## Exercises to complete
1) Answer these questions using the text below on attention scores and dynamic programming. Give one short answer per line, marked (a) and (b).
(a) What operator does the parallel-bars symbol denote?
(b) What does the meta-learning-based RL algorithm construct, and for what purpose?
2) Decide whether each statement agrees with the text below on attention scores and dynamic programming. For each one, answer yes or no and quote the words from the text that settle it.
(a) The attention weight between two nodes is described as a vector.
(b) The text says dynamic programming can solve optimization problems in only one way.
3) Translate this sentence from the text below on attention scores and dynamic programming into Spanish: "Dynamic programming can be used to solve optimization problems in two ways."

## Extracted text
◇ ◇ ◇ ◇ ◇ ◇ ◇

Here \(\parallel \) denotes the concatenation operator, and the attention score is calculated as follows:

$${w}_{ij}=Att({\widehat{h}}_{i}^{node}, {\widehat{h}}_{j}^{node}, {MK}_{ij})$$
(24)

Here \({w}_{ij}\) is a vector indicating the importance of \({\widehat{h}}_{i}^{node}\) for \({\widehat{h}}_{j}^{node}\).


Approximate dynamic programming meta-value network: Dynamic programming can be used to solve optimization problems in two ways. For changes based on the value function, solving the value function of the states and then selecting a policy based on maximizing the value function; the other approach is to derive the optimal policy for each state and perform the optimal action in each state. Since our meta-learning-based RL algorithm is to construct a meta-value network to guide policies to handle different tasks, this process is more in line with the former.

◇ ◇ ◇ ◇ ◇ ◇ ◇

## Given records
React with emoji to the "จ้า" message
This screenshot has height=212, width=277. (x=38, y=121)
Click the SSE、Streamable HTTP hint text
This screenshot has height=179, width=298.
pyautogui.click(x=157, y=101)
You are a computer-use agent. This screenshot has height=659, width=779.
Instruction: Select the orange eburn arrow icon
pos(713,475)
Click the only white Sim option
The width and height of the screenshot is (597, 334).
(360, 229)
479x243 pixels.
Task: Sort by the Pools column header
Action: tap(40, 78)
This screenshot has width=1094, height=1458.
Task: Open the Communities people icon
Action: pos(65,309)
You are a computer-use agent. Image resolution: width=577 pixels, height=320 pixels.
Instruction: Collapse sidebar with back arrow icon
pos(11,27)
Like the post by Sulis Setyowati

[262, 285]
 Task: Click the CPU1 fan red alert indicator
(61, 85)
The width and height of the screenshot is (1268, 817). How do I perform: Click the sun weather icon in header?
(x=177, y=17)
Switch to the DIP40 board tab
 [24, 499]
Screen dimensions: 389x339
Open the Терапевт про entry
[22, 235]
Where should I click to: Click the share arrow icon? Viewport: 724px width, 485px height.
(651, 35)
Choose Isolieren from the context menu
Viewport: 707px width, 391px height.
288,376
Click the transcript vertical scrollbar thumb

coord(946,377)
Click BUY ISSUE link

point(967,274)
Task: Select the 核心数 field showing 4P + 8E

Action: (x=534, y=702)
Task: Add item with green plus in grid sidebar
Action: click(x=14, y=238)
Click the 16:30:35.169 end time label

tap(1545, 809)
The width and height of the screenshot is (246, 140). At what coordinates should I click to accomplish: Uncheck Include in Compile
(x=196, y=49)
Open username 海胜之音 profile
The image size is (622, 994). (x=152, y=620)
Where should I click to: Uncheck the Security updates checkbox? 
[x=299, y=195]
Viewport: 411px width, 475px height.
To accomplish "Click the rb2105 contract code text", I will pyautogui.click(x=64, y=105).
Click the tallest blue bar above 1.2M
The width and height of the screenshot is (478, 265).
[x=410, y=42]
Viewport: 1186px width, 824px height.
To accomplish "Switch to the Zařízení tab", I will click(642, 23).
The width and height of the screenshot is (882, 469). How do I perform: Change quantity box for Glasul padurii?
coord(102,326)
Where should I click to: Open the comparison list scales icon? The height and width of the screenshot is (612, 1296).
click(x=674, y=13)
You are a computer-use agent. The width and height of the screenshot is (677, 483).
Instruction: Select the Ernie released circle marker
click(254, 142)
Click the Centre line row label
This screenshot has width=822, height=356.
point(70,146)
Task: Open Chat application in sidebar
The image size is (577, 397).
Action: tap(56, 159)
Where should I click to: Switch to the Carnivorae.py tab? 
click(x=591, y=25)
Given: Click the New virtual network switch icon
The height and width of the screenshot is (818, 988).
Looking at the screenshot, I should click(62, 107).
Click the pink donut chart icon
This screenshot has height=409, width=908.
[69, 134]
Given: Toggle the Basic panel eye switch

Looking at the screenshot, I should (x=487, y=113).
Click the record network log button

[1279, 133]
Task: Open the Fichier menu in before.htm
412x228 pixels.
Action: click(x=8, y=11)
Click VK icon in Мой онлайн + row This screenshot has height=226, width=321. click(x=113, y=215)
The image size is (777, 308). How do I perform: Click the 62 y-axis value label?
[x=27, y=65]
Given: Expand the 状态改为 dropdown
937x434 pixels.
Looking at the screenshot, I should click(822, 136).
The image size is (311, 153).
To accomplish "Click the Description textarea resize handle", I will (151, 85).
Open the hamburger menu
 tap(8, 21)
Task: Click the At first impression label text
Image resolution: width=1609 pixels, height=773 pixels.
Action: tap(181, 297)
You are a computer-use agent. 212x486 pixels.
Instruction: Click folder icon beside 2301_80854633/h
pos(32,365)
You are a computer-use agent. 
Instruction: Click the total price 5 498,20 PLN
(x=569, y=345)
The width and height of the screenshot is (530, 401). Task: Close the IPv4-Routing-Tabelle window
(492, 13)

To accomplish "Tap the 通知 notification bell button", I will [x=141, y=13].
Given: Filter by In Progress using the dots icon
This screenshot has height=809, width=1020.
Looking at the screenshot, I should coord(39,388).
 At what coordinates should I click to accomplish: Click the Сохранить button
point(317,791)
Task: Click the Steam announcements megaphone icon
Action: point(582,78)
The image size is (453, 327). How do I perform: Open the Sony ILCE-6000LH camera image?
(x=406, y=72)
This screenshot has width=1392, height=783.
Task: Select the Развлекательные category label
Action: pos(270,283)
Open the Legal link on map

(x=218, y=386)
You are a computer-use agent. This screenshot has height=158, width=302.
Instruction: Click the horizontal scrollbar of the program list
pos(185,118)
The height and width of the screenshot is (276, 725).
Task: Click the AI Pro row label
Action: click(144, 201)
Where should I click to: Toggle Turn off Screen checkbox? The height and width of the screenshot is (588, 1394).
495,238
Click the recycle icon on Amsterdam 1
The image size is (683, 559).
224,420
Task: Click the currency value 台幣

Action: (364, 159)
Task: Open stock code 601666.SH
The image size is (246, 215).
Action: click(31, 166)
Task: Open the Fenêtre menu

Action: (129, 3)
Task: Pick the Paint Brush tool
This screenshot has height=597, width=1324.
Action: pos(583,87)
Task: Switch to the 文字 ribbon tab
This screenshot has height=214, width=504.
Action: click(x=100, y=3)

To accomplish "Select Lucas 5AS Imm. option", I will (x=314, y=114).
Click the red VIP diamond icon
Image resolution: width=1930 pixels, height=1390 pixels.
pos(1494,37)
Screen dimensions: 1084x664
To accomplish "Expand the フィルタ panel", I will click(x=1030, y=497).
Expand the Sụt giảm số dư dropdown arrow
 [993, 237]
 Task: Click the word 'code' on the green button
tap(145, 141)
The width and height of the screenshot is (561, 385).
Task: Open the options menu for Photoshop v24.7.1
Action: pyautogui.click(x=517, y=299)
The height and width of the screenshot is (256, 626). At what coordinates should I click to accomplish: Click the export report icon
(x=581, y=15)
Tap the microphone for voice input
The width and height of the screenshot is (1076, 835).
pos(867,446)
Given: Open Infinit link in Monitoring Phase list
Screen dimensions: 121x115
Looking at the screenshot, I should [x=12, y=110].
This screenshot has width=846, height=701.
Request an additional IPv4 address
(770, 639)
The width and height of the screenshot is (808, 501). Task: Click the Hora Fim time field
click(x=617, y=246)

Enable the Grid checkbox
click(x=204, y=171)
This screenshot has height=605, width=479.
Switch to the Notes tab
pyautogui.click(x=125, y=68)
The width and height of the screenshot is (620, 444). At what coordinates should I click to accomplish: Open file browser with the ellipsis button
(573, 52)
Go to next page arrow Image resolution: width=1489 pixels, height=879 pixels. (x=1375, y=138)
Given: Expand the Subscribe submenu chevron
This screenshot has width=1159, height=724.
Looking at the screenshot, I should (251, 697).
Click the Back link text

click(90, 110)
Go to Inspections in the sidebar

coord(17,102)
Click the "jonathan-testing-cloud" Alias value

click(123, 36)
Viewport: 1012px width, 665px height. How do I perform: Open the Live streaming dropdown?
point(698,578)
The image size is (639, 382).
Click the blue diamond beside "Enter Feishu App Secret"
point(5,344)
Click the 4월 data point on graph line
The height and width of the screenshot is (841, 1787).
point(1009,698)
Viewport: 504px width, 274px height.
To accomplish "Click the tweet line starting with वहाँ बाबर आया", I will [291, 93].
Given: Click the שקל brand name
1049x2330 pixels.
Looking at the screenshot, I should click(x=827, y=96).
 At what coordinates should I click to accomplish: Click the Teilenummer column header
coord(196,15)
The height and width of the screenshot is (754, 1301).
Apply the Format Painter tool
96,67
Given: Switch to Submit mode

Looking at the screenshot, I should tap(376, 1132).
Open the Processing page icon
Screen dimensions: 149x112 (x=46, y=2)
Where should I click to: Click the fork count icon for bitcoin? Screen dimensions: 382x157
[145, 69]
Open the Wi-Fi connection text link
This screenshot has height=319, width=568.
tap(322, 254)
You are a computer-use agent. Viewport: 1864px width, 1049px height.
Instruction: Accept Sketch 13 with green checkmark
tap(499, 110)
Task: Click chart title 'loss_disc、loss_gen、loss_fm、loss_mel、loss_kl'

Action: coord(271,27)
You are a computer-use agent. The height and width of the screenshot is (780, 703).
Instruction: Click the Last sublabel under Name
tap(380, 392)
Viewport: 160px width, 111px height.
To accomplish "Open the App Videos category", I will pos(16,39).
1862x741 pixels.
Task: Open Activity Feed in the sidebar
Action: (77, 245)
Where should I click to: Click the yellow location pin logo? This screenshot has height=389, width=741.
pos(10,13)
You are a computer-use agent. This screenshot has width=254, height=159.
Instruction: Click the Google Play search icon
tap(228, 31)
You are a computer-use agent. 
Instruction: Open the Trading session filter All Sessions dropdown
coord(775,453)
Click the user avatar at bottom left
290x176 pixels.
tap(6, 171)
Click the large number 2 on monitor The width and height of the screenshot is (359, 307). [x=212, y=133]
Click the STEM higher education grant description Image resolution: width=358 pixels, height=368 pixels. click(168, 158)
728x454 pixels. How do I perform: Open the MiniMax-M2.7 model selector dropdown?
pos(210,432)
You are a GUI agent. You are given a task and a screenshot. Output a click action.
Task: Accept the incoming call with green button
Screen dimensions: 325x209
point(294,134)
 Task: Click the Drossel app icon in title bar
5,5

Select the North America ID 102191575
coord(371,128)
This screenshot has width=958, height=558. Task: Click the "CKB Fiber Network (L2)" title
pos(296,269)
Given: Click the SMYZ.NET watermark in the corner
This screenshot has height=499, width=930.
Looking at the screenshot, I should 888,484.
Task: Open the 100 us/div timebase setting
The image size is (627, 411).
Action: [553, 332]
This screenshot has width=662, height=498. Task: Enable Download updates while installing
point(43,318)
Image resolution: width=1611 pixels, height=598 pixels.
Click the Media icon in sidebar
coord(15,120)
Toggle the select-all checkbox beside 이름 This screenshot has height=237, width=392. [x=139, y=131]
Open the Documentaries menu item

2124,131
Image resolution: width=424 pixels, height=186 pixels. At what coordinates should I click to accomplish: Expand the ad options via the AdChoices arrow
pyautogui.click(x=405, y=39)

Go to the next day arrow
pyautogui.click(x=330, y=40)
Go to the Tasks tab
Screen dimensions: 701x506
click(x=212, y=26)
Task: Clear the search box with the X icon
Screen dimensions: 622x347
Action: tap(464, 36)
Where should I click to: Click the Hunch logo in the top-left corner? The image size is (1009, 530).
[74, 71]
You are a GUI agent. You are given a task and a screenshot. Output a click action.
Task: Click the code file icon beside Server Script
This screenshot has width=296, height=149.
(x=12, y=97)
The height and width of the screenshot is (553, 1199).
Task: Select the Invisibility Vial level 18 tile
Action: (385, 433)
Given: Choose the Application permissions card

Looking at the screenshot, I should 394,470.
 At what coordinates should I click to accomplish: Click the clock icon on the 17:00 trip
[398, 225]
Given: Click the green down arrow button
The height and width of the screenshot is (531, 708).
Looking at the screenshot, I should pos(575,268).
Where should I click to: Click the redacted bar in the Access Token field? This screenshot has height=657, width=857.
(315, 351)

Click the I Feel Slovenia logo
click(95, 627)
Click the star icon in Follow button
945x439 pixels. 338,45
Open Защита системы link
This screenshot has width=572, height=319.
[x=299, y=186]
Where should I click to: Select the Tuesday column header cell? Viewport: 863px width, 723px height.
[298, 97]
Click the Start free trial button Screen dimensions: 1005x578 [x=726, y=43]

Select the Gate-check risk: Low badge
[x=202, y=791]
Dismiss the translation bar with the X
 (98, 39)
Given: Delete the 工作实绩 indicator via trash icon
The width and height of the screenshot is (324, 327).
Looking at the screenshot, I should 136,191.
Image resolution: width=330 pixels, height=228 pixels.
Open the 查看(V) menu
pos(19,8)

◇ ◇ ◇ ◇ ◇ ◇ ◇

## Answers for this exercise
1)
(a) The concatenation operator.
(b) A meta-value network, to guide policies to handle different tasks.

2)
(a) Yes: "is a vector indicating the importance"
(b) No: "Dynamic programming can be used to solve optimization problems in two ways."

3) La programación dinámica puede utilizarse para resolver problemas de optimización de dos maneras.